To predict which ACR(s) regulate which gene(s), we performed multiple regression with gene expression level of a particular gene as outcome and ACRs within 250Kb of the corresponding gene as predictors (stepAIC in MASS R package) (Yoshida et al. 2019). We tested genes that had a minimum median of 20 counts in at least one cell subset. We calculated the relative importance of each predicted peak (calc.relimp from the reliampo R package).

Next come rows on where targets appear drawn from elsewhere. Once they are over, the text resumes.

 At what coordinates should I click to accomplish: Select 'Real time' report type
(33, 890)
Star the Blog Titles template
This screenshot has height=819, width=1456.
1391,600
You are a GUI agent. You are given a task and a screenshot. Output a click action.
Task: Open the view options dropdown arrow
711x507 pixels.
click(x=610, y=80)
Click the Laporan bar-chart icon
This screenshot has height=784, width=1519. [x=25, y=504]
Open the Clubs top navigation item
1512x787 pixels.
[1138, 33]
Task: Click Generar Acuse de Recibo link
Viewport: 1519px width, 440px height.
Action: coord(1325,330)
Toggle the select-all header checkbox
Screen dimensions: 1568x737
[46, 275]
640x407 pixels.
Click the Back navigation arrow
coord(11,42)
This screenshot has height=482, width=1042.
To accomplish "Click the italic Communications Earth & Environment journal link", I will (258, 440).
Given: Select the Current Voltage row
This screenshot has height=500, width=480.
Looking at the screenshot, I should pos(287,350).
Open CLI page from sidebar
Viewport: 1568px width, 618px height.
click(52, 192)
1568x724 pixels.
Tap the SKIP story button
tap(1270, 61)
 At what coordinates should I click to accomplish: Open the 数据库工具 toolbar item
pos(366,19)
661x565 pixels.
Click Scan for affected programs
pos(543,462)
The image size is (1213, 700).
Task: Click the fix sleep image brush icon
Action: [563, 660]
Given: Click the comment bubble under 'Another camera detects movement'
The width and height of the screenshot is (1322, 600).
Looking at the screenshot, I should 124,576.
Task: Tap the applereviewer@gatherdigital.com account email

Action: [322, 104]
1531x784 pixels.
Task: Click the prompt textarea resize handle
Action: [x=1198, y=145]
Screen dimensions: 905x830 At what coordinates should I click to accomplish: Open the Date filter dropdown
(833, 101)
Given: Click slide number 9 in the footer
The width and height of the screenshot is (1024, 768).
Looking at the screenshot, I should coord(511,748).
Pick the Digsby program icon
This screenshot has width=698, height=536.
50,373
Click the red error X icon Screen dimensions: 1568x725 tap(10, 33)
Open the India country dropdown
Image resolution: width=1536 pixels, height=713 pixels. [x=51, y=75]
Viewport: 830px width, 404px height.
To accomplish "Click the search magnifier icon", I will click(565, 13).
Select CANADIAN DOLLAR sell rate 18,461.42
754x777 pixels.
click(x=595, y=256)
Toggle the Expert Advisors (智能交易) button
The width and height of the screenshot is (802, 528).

UMAP Analysis of melanoma TIL samples

To directly compare the melanoma TIL to the HD atlas, we first created a new union peak list by combining and merging (bedtools mergeBed) peak lists from each data set and calculated the number of reads in each peak (bedtools coverage). Batch correction was done with using the Combat function in the sva R package. To construct the HD reference UMAP, first we determined the top 5k (by adjusted p value) distal DAPs (≥ 2kb from nearest transcriptional start site, TSS) for each non-naïve HD CD8 T cell subset versus all as described above using with the R package DESeq2 (DESeq function). These features were then used to construct the UMAP (umap function, umap R package) with the HD non-naïve CD8 T cell subsets. The melanoma TIL non-naïve CD8 T cell samples were projected onto this UMAP using the predict function from base R.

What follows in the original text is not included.